The court charged the jury, “that the order was a negotiable *613paper, and that the holder of it, before he could make Jones responsible on it, should have demanded payment of Moore & Broadus, and if they refused, should have within a reasonable time given notice to Jones, that such demand had been made, and payment refused.” There was no such proof. This question turns upon the negotiability of the order; if it were negotiable, this action cannot be maintained; and vice versa. The power to sell, authorized the agent to receive payment, and the question is whether this order is a payment under the circumstances pro tanto.

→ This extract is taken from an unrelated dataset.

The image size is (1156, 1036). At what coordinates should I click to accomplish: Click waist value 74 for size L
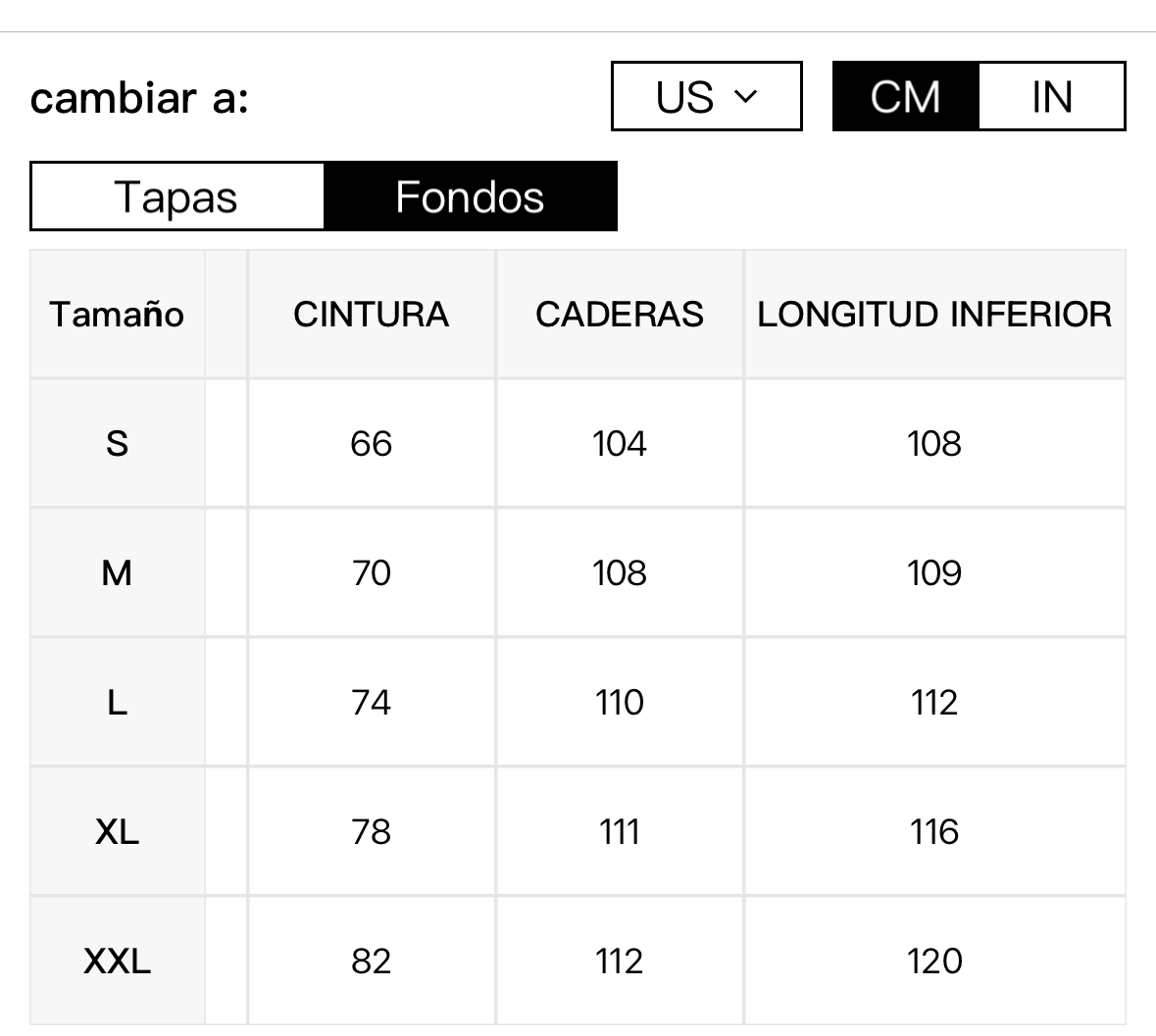tap(371, 702)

That the agent had no legal right to appropriate the proceeds of the tobacco to the payment of his own debt, is certainly true. It cannot be questioned that there was an attempt to make him do so, which he refused. The order was drawn payable to himself alone; why? he was indebted to the drawees, and this was done to prevent his negotiating, and to force him to accept his own debt in satisfaction. In this the parties overreached themselves, and cannot complain, if they have been frustrated in the attempt to force an appropriation of the plaintiff’s property to the payment of his son’s debt. The negotiability of the order is destroyed by the limitation contained in it. Paper to be negotiable must be payable in money, without limitation or condition, and to any person to whom it may come in the usual course of trade.

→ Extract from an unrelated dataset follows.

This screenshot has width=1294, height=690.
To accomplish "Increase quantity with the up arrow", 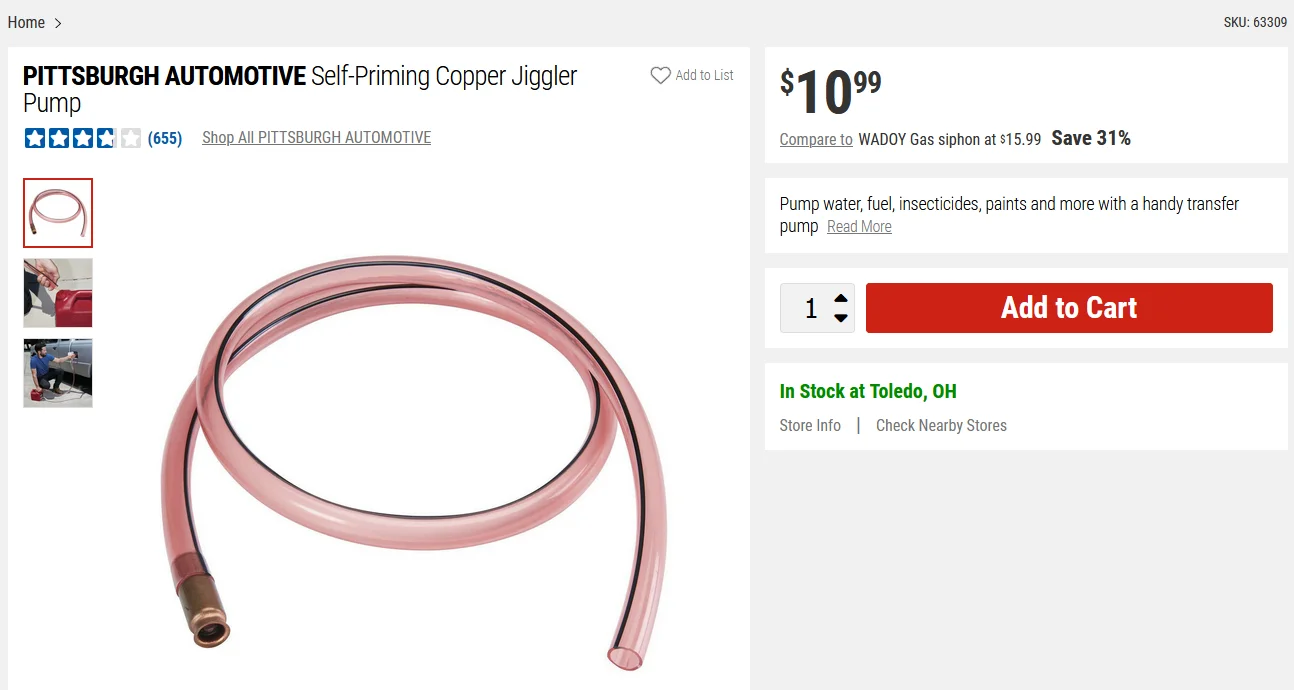I will tap(841, 298).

David W. Hackney had no power to negotiate this order by endorsement; because, it is in its terms payable to him alone, and the attempt to do so passed no right therein against the drawer to the endorsee; he could not charge the drawer by demand and notice, and having paid the consideration to the plaintiff, is entitled to look to him therefor; and of consequence the defendant is indebted to the plaintiff the amount as a part of purchase money of the tobacco, and is bound to pay it.
Judgment reversed, and case remanded.